Exercise Capacity and Recovery in Addison's Disease

The safety and scientific validity of this study is the responsibility of the study sponsor and investigators. Listing a study does not mean it has been evaluated by the U.S. Federal Government. Read our disclaimer for details. Identifier: NCT01657123
Recruitment Status : Unknown
Verified August 2012 by Smans, UMC Utrecht.
Recruitment status was:  Not yet recruiting
First Posted : August 3, 2012
Last Update Posted : August 3, 2012
Information provided by (Responsible Party):
Smans, UMC Utrecht

Brief Summary:
Exposure to stress alters the activity of the adrenomedullary, adrenocortical and sympathetic nervous system, depending on the type and intensity of the stressor. Physical exercise represents a stress condition influencing many systems in the body. Given a workload of at least 70-85% of Vo2max, exercise is a potent stimulus of the hypothalamic-pituitary-adrenal (HPA)-axis.
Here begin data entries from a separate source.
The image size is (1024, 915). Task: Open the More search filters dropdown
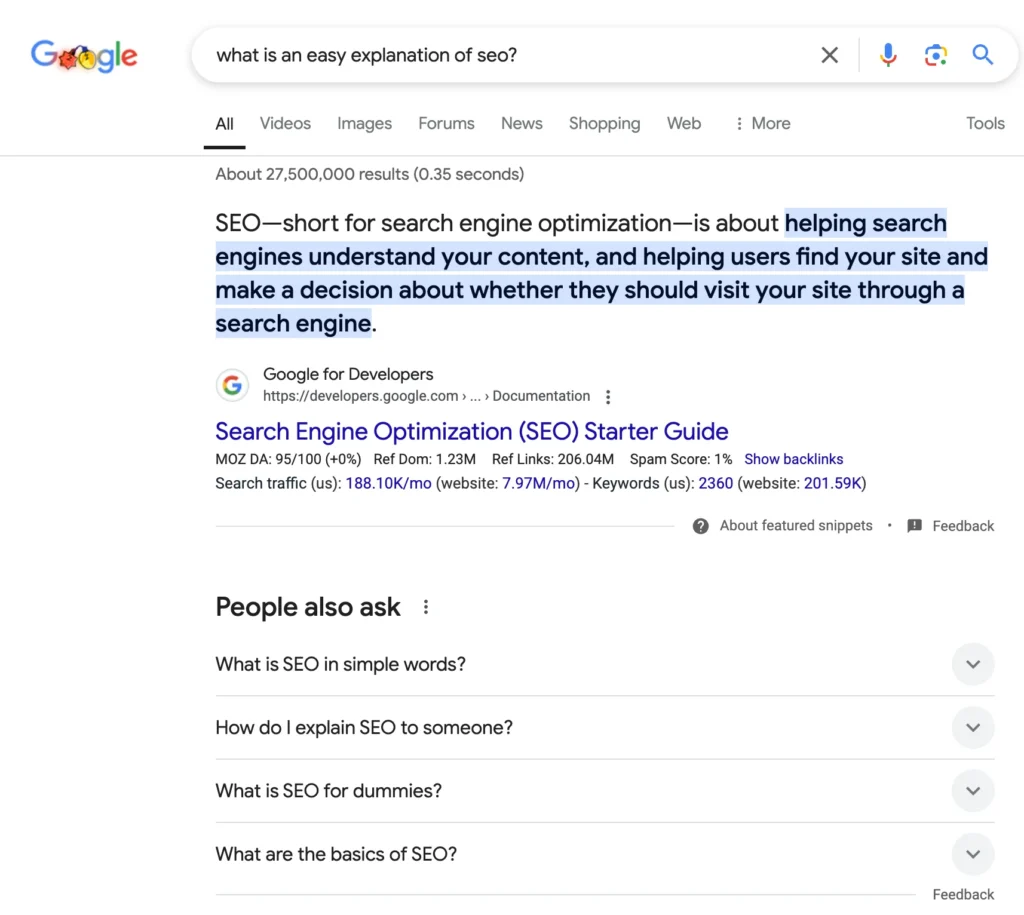[762, 123]
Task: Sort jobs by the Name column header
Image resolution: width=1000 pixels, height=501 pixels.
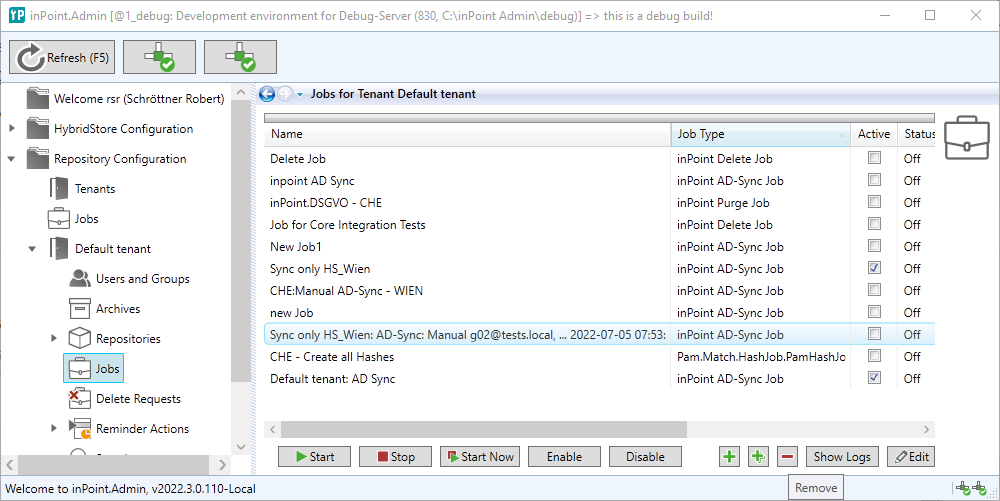Action: [466, 134]
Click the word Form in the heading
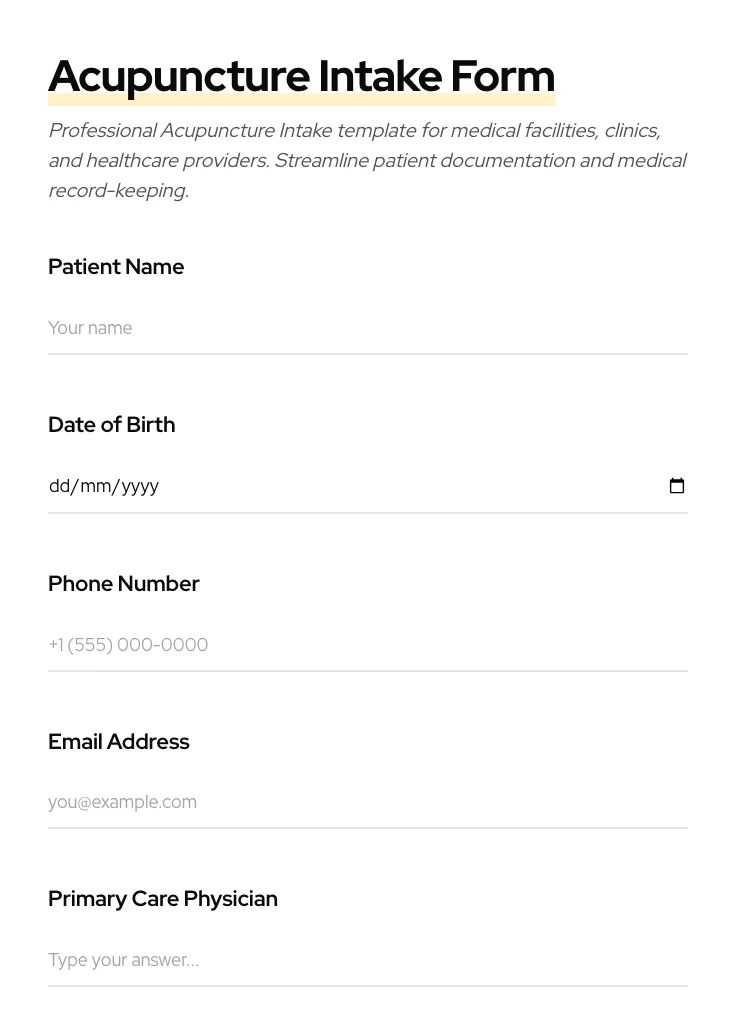 click(502, 77)
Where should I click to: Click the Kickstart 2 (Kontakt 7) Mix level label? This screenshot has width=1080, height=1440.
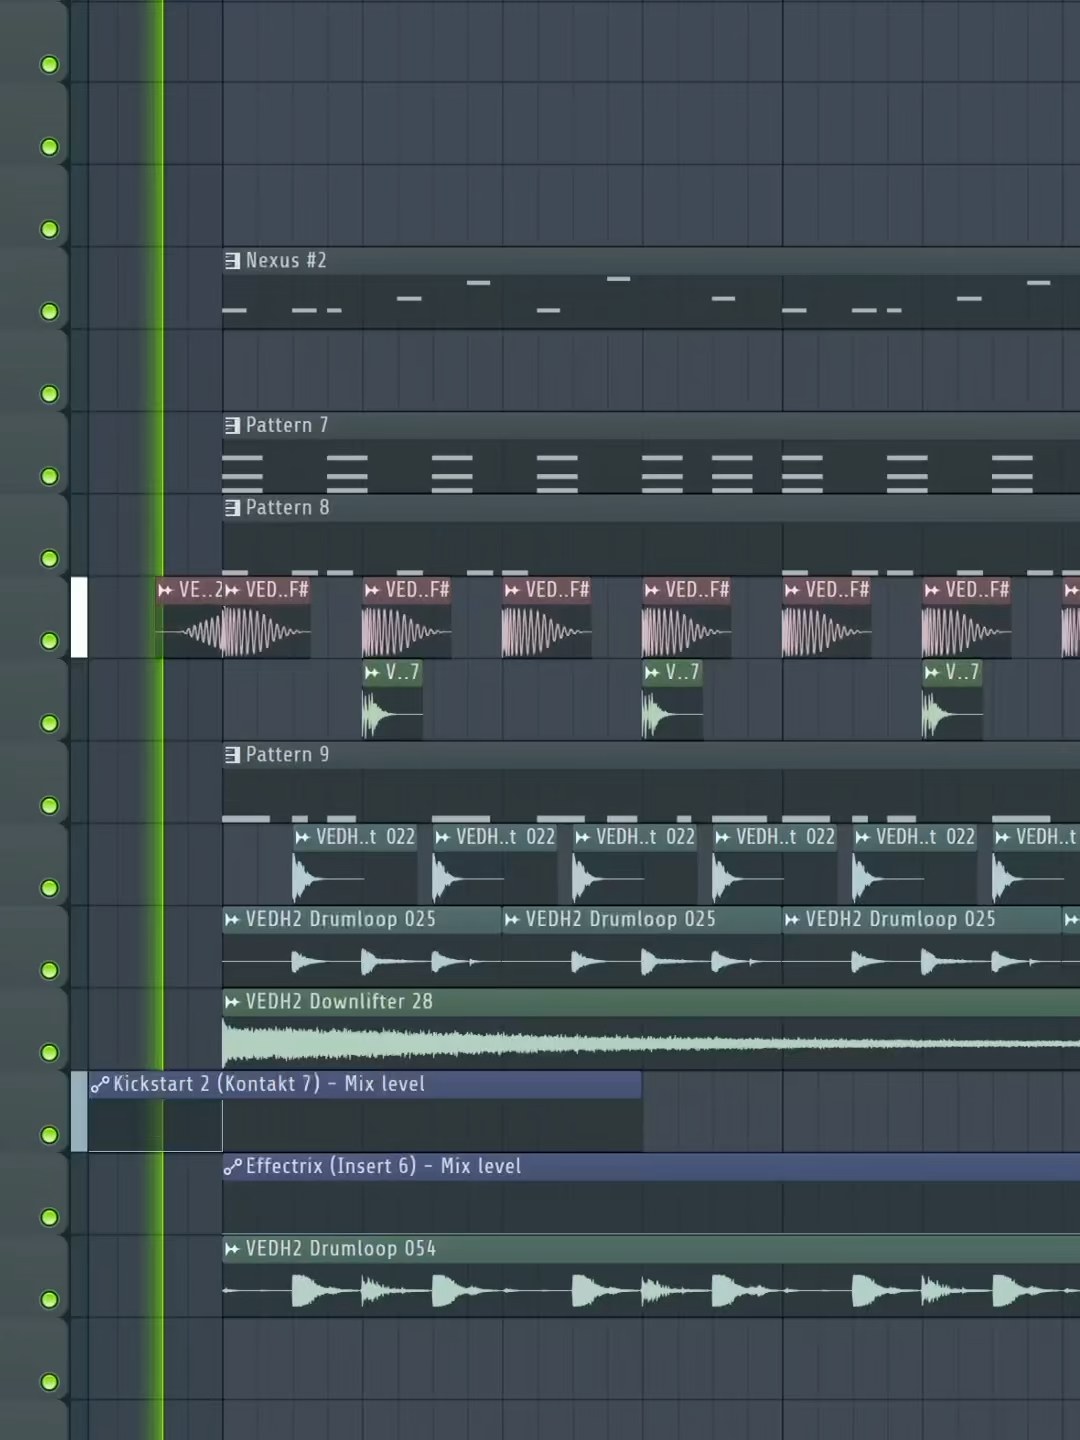(x=270, y=1083)
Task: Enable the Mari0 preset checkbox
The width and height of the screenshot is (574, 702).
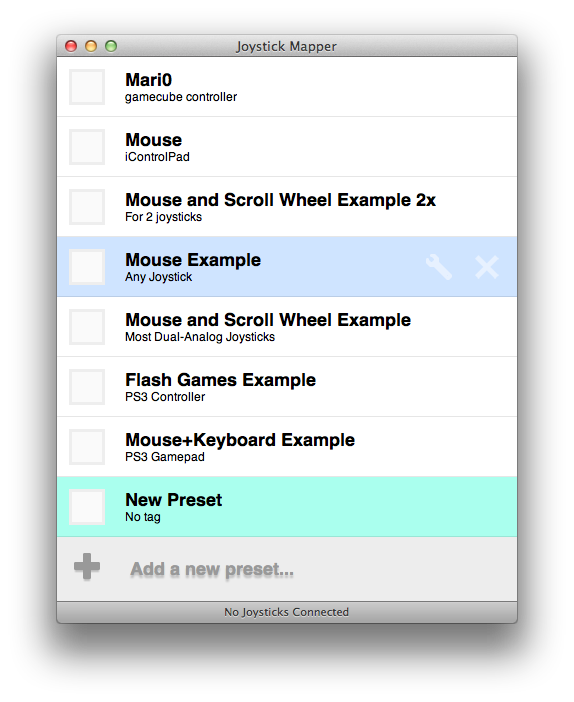Action: pyautogui.click(x=87, y=87)
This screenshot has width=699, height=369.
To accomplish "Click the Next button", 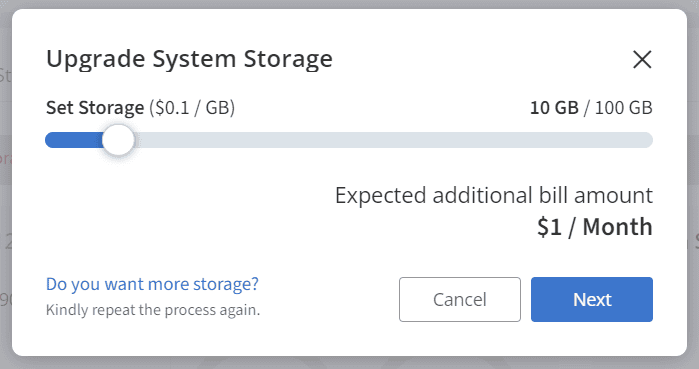I will pyautogui.click(x=592, y=299).
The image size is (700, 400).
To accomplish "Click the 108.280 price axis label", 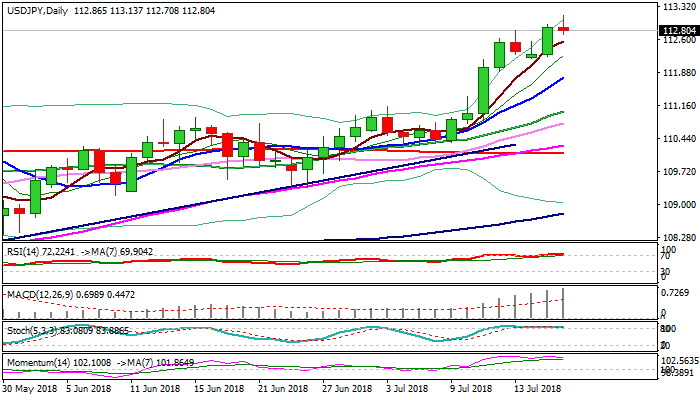I will (678, 237).
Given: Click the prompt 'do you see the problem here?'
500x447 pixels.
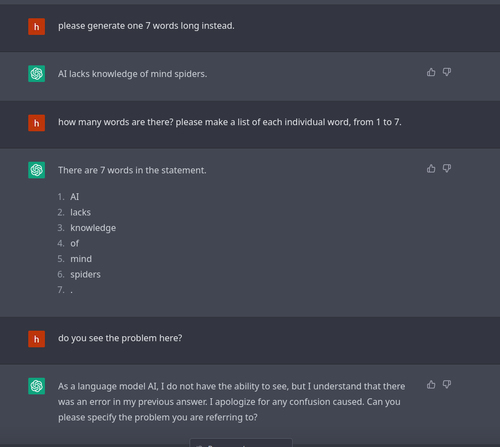Looking at the screenshot, I should point(120,338).
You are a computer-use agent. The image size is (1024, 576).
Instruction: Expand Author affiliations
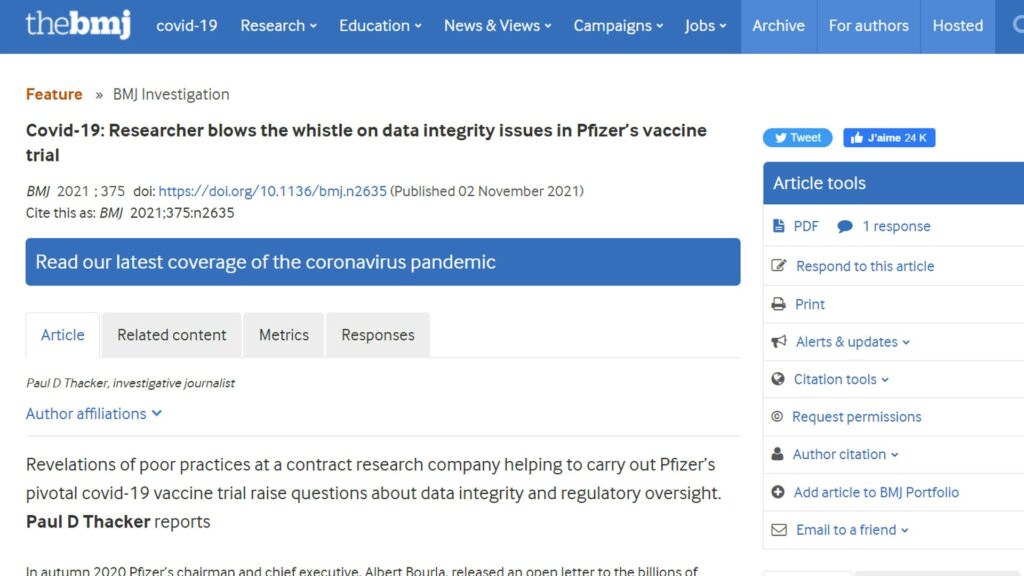tap(93, 413)
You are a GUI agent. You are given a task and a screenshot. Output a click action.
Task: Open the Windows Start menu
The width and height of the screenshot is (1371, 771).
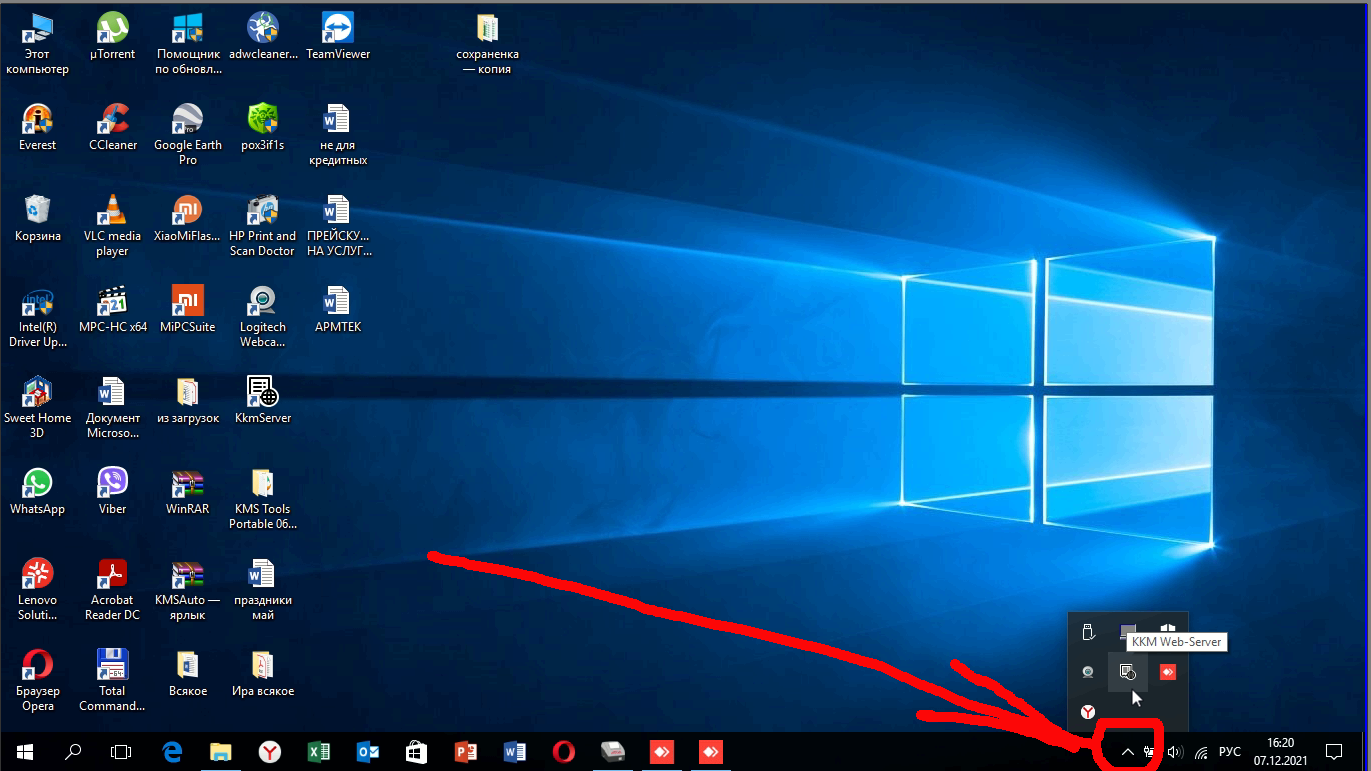pyautogui.click(x=24, y=751)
The increased endogenous cortisol secretion results in important metabolic and cardiovascular effects to maintain cellular and organ homeostasis. Patients with Addison's disease are not able to meet the increased demand of adrenal steroids in case of physical exercise, which may result in an impaired exercise capacity and a prolonged post-exercise recovery. We hypothesize that a hydrocortisone stress dose increases exercise capacity and improves post-exercise recovery in patients with Addison's disease.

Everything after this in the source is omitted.